-- Stated problem 1 --
Among the entries, arrange the lines between the one holding "Click the automation magic wand icon" and the one holding "(x=923, y=41)", inclusive, as a JSON list of strings with one string per line. Skip blank lines and leave the pictures out.

# # # # # # #

# I want my hot dog chili to turn brown!



## mikiesteve (Aug 6, 2016)

I've noticed some of the old time hot dog chili from WV is brown in color and not red. We are talking 70 year old recipes so it's none of the modern ingredients. I tried Kitchen Bouquet but that just gives it a deeper red. Doesn't have any real sauteed ingredients so there must be a trick I am missing. Any ideas?


----------



## cheflayne (Aug 21, 2004)

Just guessing but the chile powder used, especially 70 years ago, probably had a few days on it and as a result was oxidized and somewhat brown (kinda brick colored) in color as opposed to fresher chile powder which would be a brighter red.


----------



## mikiesteve (Aug 6, 2016)

Is home made chili powder the answer maybe? They still produce the sauce and it is more of a brown color even today. Any chance oit would be as simple as loosening the cap on the container? (Yeah... I'm smiling about that suggestion as well...)

# # # # # # #

-- Stated problem 2 --
Can you pick up the thread on brown hot dog chili and carry it on past its last post?

-- Task inputs --
# # # # # # #

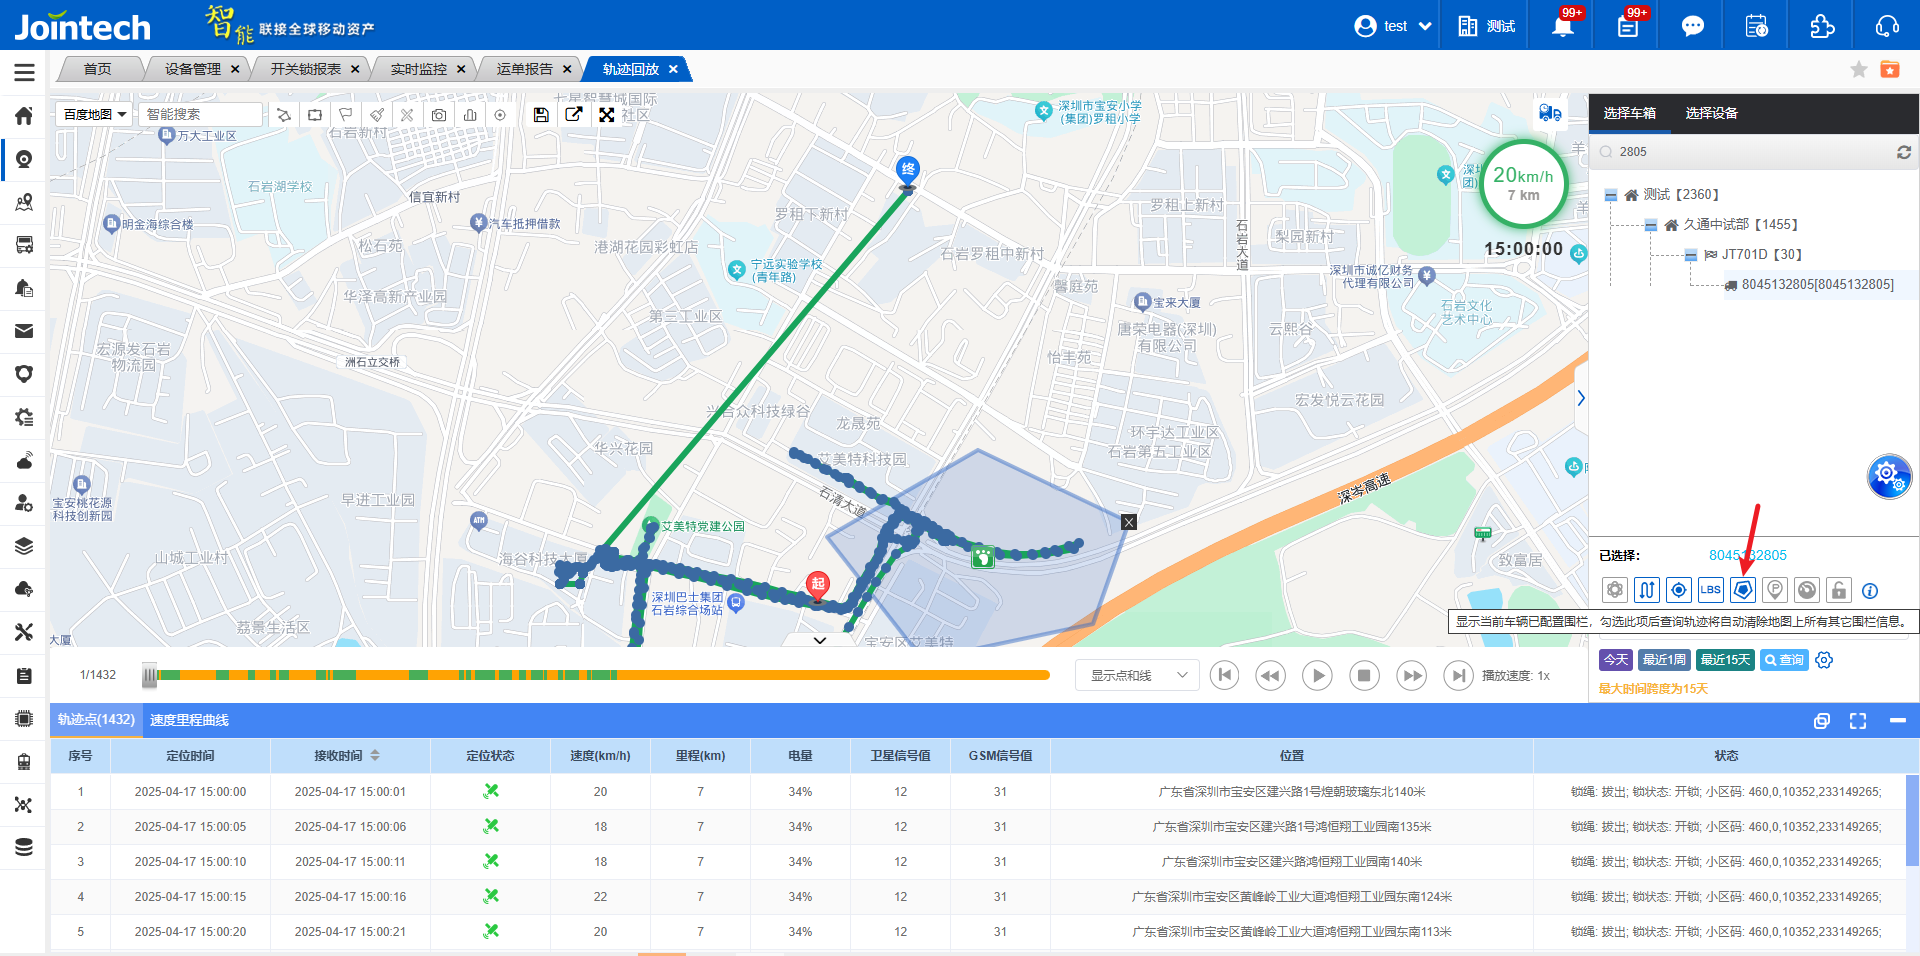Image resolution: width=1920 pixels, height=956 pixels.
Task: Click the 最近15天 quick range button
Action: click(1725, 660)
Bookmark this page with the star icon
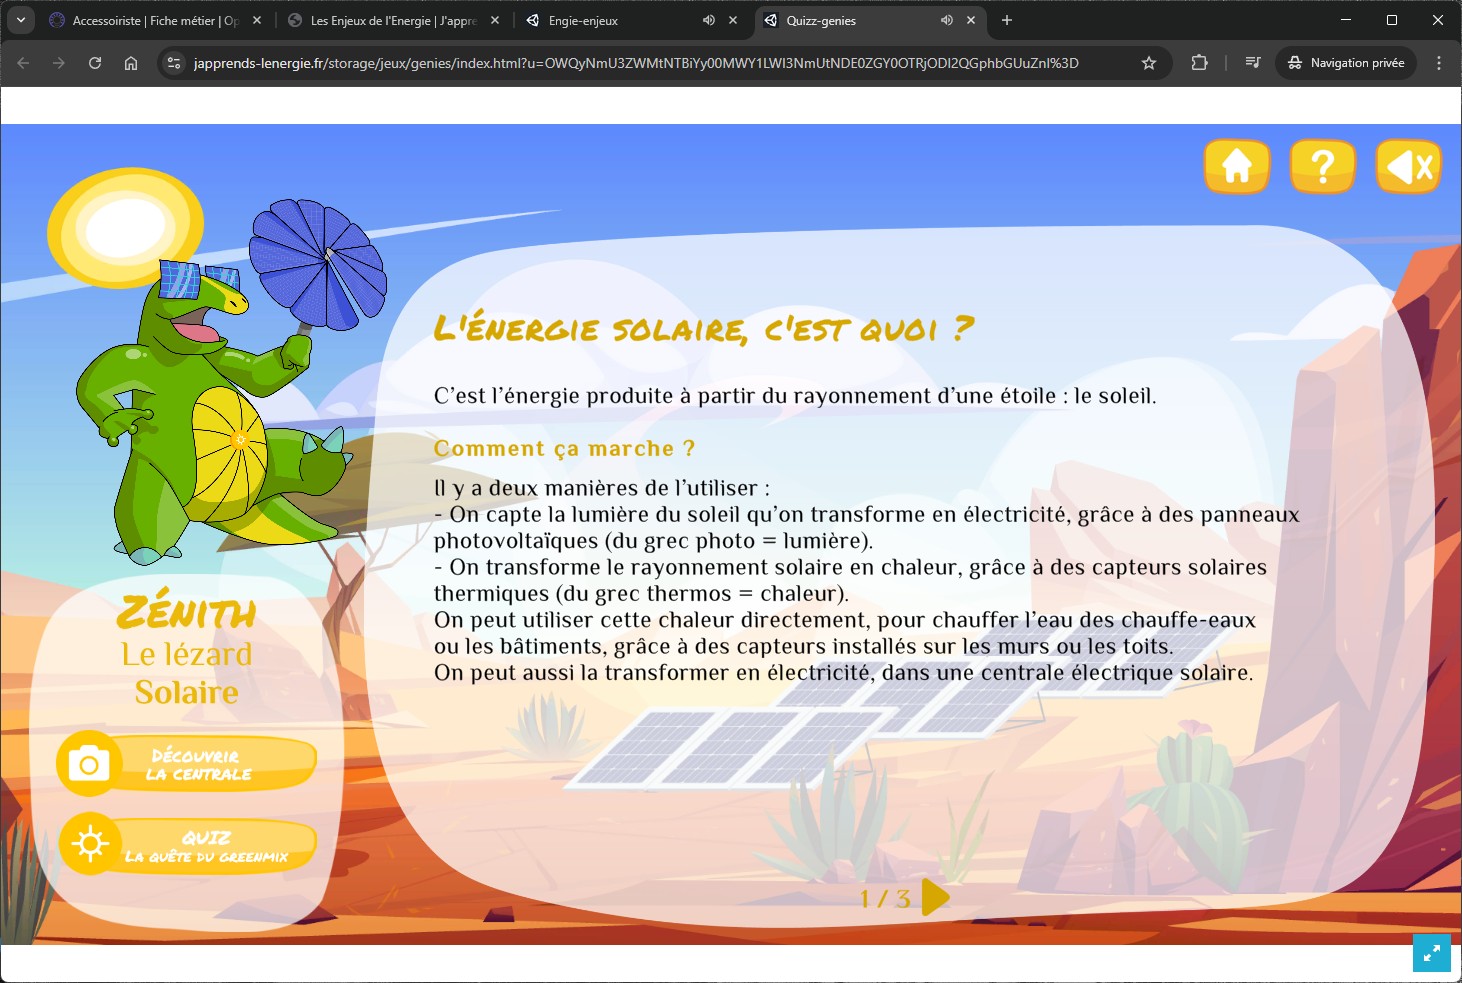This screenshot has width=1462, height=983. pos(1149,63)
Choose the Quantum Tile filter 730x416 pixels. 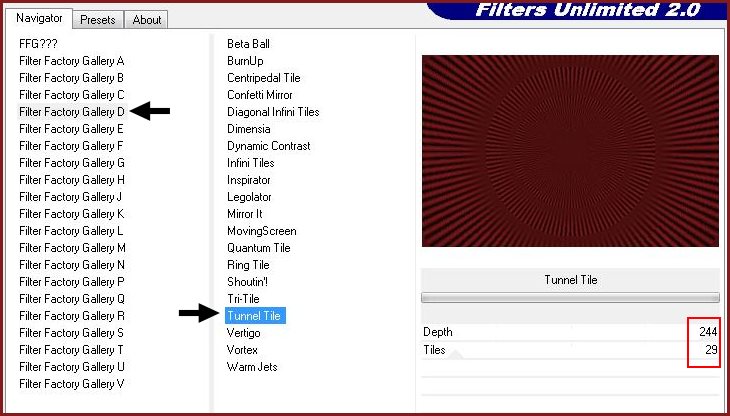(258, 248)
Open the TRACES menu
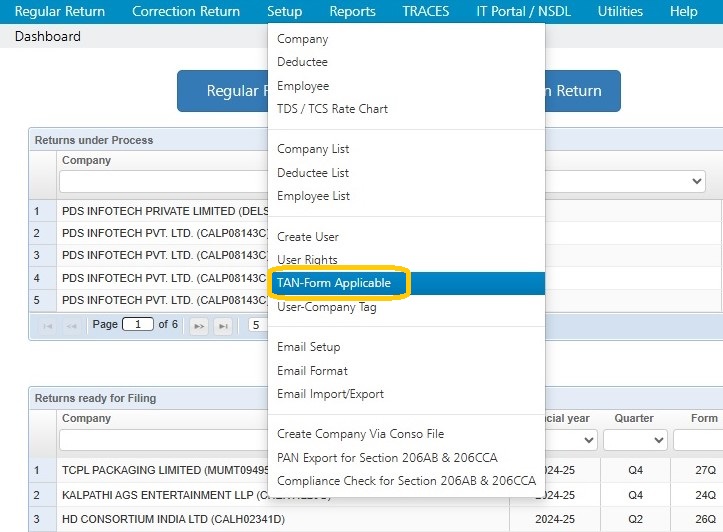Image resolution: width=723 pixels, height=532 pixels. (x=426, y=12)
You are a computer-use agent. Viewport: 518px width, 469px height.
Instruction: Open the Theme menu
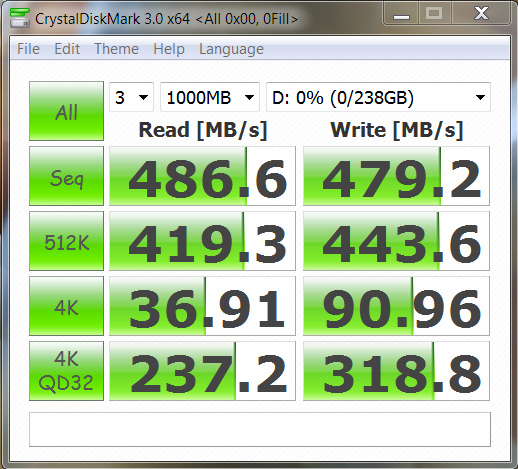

# # # # # # #

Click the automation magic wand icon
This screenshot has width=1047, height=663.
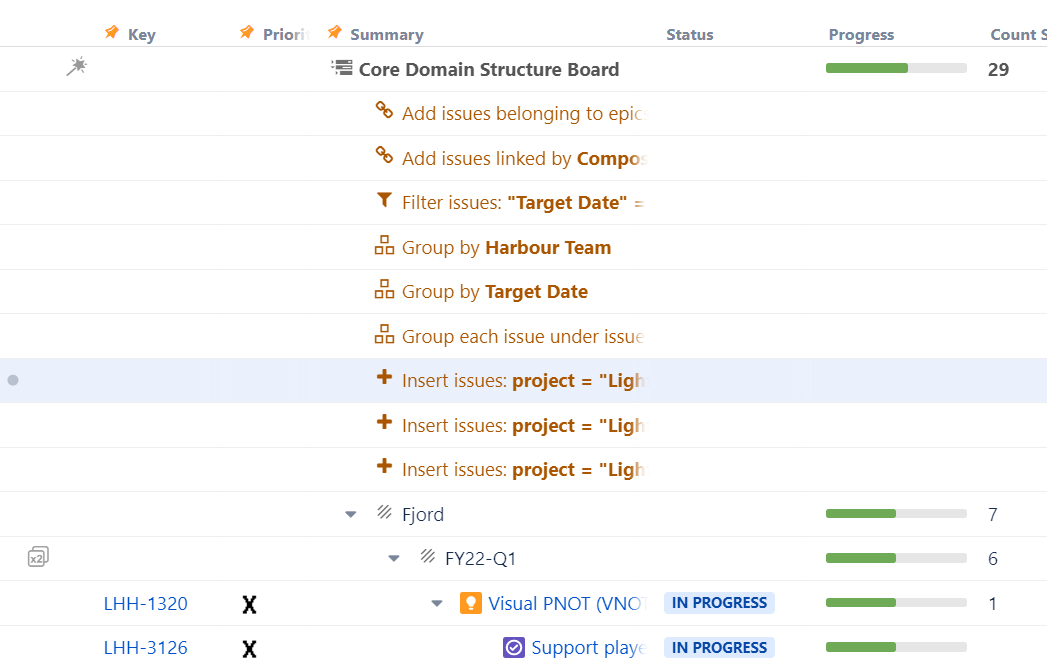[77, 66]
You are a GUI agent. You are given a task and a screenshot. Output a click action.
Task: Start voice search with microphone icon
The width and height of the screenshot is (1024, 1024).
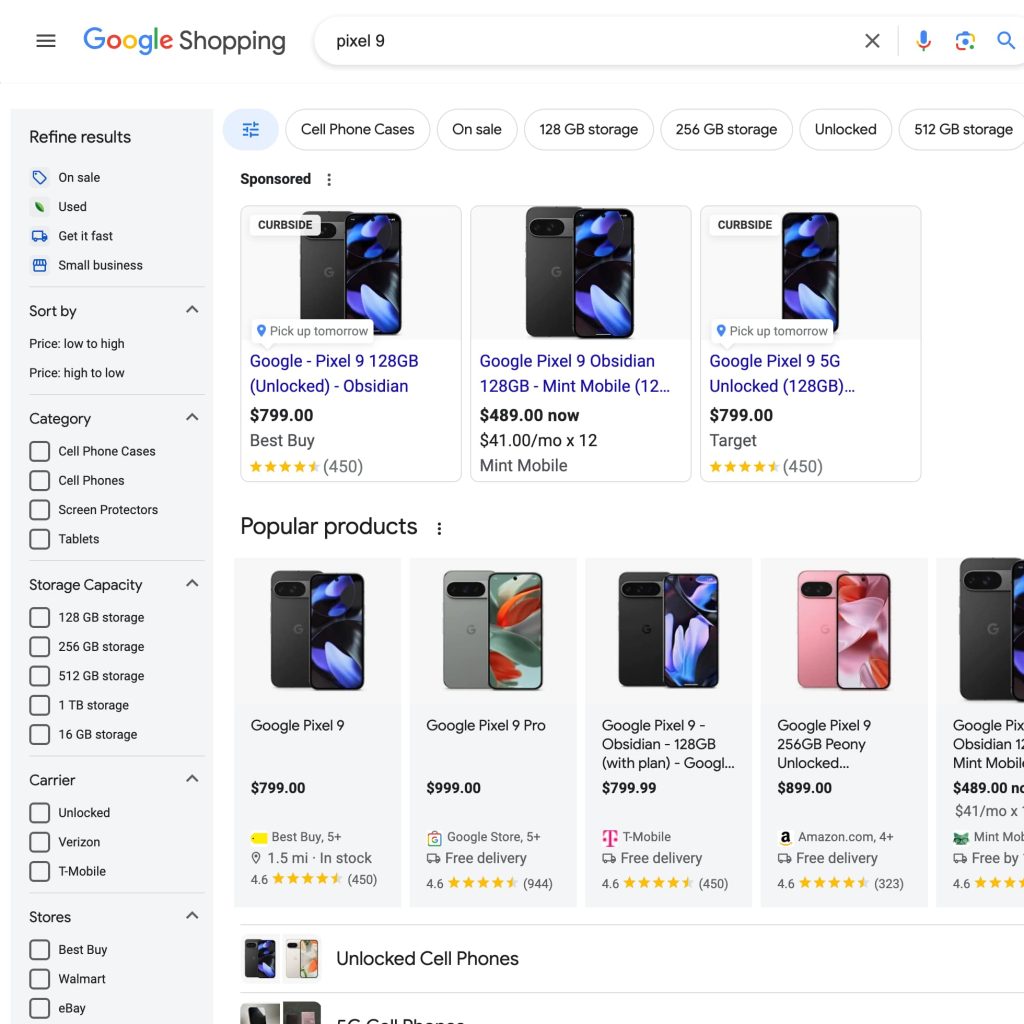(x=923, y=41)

# # # # # # #

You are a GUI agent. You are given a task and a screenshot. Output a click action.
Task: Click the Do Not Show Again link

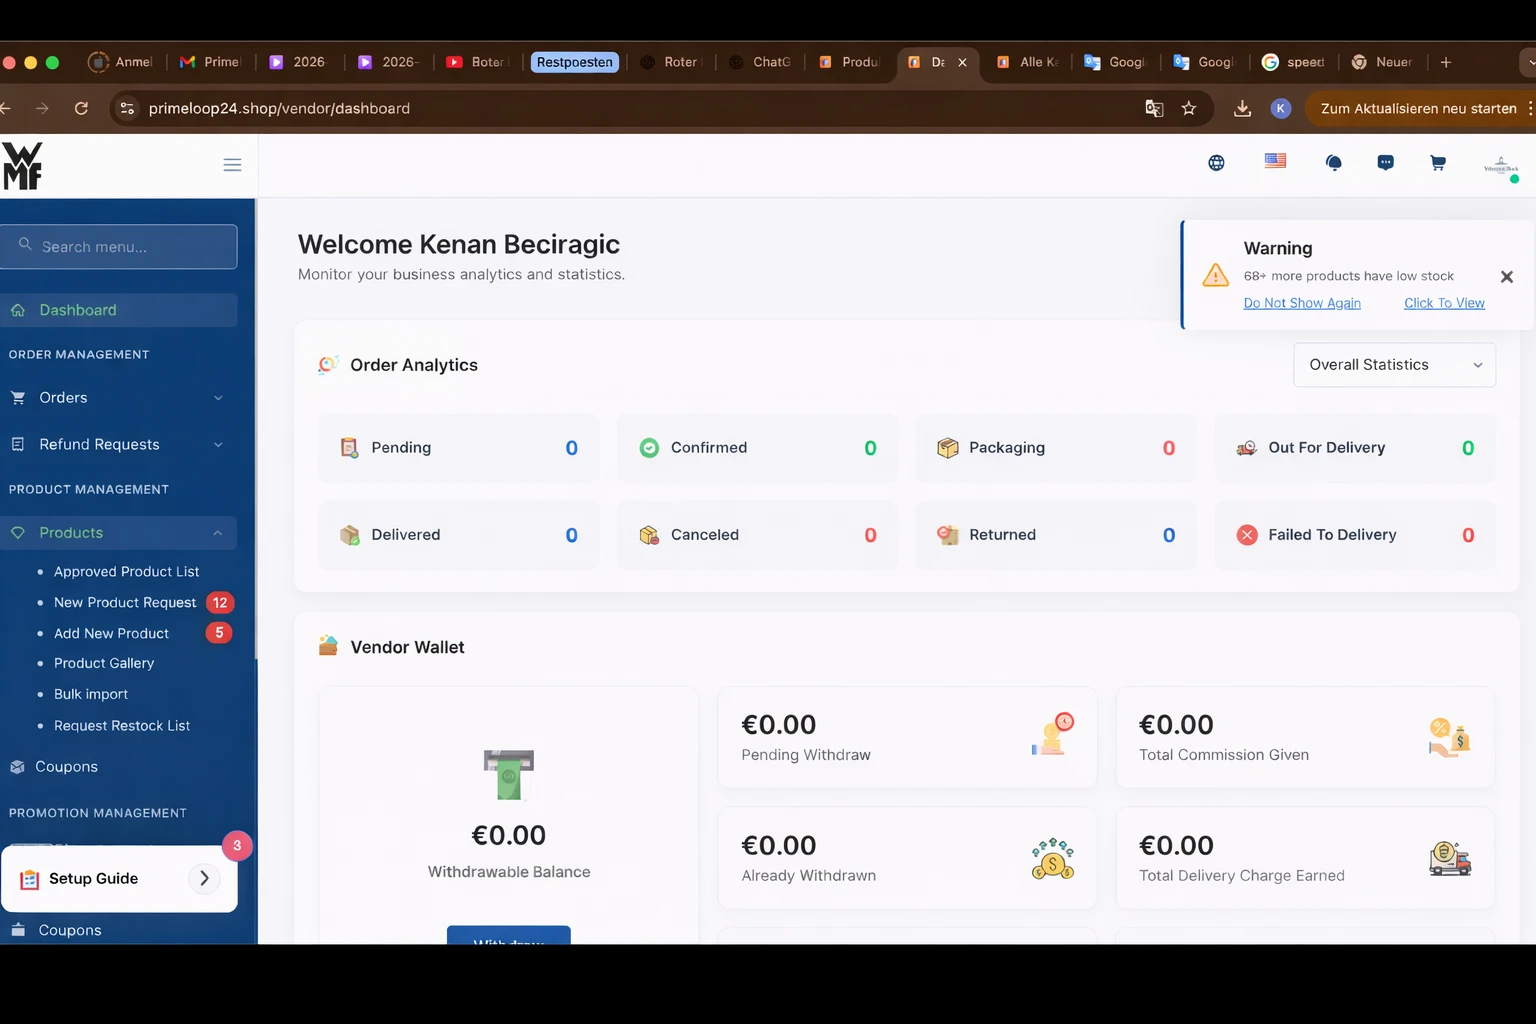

# # # # # # #

-- Final result 1 --
[
  "Click the automation magic wand icon",
  "This screenshot has width=1047, height=663.",
  "[77, 66]",
  "You are a GUI agent. You are given a task and a screenshot. Output a click action.",
  "Task: Start voice search with microphone icon",
  "The width and height of the screenshot is (1024, 1024).",
  "(x=923, y=41)"
]

-- Final result 2 --
----------



## cheflayne (Aug 21, 2004)

MikieSteve said:


> Is home made chili powder the answer maybe? They still produce the sauce and it is more of a brown color even today. Any chance oit would be as simple as loosening the cap on the container? (Yeah... I'm smiling about that suggestion as well...)


Even today you can find chile powder in stores that is less than fresh and brick colored. You could also spread your chile powder out on plate and let it sit for a few days, not my personal recommendation as you lose flavor... but what the hey?

You can also make your own chile powder and control the color somewhat dependent upon type of chiles used and whether you toast the chiles prior to grinding.

Are you using chile powder or chili powder?


----------



## koukouvagia (Apr 3, 2008)

When my family owned a hot dog shop we made chili that was famous around our parts in ole Virginie.  The secret was to use onion skins in the stock.  You heard it here first.


----------



## mikiesteve (Aug 6, 2016)

Thanks for both replies. It's chili powder and I have found several packers that have a brown variety. Me and my credit card have several on the way to experiment with. Thanks for the input. I'll let you know how that works.


----------



## brianshaw (Dec 18, 2010)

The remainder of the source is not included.